First up to the table were The Art Fund and the Monument Trust with pledges of £2m and £4m (later increased to £2.25m and £9m respectively), along with the Garfield Weston Foundation and Sir Siegmund Warburg's Voluntary Settlement. But with only a month to go before Christie's auction, the tally stood at just £7m, well short of the sum needed to keep house and grounds together and maintain it.

It was then that the frantic last-minute fund-raising round began. Significant new pledges included £7m from the National Heritage Memorial Fund, the fund of last resort, and £5m from the Scottish Government body Historic Scotland.

With £25m raised, the clincher came with Prince Charles's input. As well as galvanising other contributing bodies, he raised and guaranteed a £20m loan through his Charities Foundation, providing the wherewithal to fund the total cost of the project.

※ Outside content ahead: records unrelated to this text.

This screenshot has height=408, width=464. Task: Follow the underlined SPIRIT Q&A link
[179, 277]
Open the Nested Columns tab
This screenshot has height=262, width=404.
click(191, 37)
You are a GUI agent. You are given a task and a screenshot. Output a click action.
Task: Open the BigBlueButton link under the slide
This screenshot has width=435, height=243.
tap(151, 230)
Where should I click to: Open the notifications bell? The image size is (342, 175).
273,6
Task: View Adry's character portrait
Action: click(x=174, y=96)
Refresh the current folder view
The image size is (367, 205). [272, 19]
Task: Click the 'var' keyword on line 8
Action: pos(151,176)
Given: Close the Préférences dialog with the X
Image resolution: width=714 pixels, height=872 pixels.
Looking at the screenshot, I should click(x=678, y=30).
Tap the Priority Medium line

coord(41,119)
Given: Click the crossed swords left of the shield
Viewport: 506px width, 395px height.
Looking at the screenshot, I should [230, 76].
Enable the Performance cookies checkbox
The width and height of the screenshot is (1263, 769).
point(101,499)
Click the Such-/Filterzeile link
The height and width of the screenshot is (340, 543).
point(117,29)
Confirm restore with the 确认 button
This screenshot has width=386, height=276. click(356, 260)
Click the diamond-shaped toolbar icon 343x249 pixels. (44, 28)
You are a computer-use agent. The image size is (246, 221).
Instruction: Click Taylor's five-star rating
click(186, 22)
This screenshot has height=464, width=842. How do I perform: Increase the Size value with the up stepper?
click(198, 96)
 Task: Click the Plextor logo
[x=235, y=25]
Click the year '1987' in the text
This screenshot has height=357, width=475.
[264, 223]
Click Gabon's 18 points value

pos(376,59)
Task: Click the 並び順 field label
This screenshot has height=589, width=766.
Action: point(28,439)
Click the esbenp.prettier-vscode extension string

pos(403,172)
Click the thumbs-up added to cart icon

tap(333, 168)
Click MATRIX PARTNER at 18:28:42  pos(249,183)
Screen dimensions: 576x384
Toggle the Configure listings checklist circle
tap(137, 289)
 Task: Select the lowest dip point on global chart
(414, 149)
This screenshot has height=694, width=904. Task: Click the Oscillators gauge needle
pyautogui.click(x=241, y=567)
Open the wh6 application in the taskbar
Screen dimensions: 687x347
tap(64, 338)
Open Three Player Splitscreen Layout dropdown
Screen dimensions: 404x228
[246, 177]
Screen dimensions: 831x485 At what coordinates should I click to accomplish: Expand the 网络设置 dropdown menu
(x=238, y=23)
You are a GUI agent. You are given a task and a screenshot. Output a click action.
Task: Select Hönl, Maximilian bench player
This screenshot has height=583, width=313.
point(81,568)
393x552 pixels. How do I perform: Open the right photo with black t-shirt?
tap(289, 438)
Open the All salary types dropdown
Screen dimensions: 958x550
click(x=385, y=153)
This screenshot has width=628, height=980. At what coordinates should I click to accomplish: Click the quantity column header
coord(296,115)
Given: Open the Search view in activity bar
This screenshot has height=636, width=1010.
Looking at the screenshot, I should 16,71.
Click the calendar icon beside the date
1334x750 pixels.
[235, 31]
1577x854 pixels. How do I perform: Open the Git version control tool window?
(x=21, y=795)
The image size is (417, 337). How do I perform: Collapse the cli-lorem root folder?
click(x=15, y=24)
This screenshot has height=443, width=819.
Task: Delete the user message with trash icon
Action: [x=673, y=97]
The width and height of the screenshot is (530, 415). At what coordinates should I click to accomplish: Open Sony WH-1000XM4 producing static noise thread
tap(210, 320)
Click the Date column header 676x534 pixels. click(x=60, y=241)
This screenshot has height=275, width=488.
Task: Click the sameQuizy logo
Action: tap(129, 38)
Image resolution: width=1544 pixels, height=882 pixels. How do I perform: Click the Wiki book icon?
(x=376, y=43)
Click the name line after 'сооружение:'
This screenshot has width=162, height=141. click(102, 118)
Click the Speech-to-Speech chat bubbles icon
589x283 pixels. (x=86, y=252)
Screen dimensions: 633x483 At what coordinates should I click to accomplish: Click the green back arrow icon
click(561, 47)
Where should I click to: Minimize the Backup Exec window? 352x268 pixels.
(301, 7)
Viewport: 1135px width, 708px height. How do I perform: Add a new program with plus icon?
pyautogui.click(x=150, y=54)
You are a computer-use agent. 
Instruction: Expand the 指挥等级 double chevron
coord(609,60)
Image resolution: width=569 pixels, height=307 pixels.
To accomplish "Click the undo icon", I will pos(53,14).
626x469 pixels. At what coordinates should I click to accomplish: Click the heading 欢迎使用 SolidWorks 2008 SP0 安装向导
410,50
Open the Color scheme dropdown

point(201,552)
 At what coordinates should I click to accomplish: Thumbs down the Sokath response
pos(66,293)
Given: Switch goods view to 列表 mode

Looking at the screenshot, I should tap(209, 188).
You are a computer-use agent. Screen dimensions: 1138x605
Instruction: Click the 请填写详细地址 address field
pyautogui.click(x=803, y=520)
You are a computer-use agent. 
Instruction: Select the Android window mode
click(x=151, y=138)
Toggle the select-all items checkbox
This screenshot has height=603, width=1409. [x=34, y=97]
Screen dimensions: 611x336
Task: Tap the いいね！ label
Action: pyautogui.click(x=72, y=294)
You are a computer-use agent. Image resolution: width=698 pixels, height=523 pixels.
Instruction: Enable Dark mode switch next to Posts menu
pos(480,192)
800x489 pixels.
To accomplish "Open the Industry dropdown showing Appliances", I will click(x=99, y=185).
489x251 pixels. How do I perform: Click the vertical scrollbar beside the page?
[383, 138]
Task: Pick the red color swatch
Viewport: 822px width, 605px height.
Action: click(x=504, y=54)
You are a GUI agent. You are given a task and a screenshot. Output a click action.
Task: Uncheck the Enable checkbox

In an innovative and imaginative move, the purchase plan includes the offer to buy 66 acres of land (48 acres of field and 18 acres of woodland) near Cumnock. Subject to planning regulations the Prince's Charities Foundation will develop this to provide new homes and community facilities. This will not only help towards repayment of the loan, it will also provide regeneration and employment in what is seen as an economically deprived area.

A Clarence House spokesperson for the Prince said the development would be "Poundbury [the Prince's model village experiment in Dorset] in terms of principle" but not in terms of how it will look.

Although this impressive rescue bid involved input from numerous quarters, a single entity needs to buy the house and contents from the vendor. The house will be bought in a private treaty sale by The Art Fund, one of three bodies who have the requisite schedule 3 powers that allow private owners selling valuable heritage items to access various tax breaks.

Thereafter the presentation and maintenance of the house, its opening to the public (hopefully next year) and use of its facilities, will be organised by an independent trust known as The Great Steward's Dumfries Trust, which is in the process of being established for this purpose.

Although hailed as an architectural gem from the Scottish Enlightenment, Dumfries House was little known or seen. That will now change as many more people will get the chance to visit.

If Christie's were disappointed after their four-year marathon of valuing and cataloguing the contents of a house that would have rewritten the auction record books for English furniture values, there was no hint of this in their comment on the outcome.

"Over the last four years, Christie's has supported John Bute's hope of finding a negotiated private treaty sale solution for Dumfries House and its contents," said Charles Cator, Christie's deputy chairman - an acknowledgment, perhaps, that this was a sale that would always attract comment on heritage issues.

"We look forward to supporting the future of Dumfries House and hope that it will be admired and appreciated by the public long into the future," he added.

The mammoth two-volume, 634-lot catalogue that Christie's produced for the auction will stand as a fascinating inventory of the contents and of the sale that never was.

The auctioneers have announced that the limited number of catalogues still available will for offered for sale at a reduced price of £20 (US$40) + postage/packing and the funds raised will be donated to The Great Steward's Dumfries House Trust.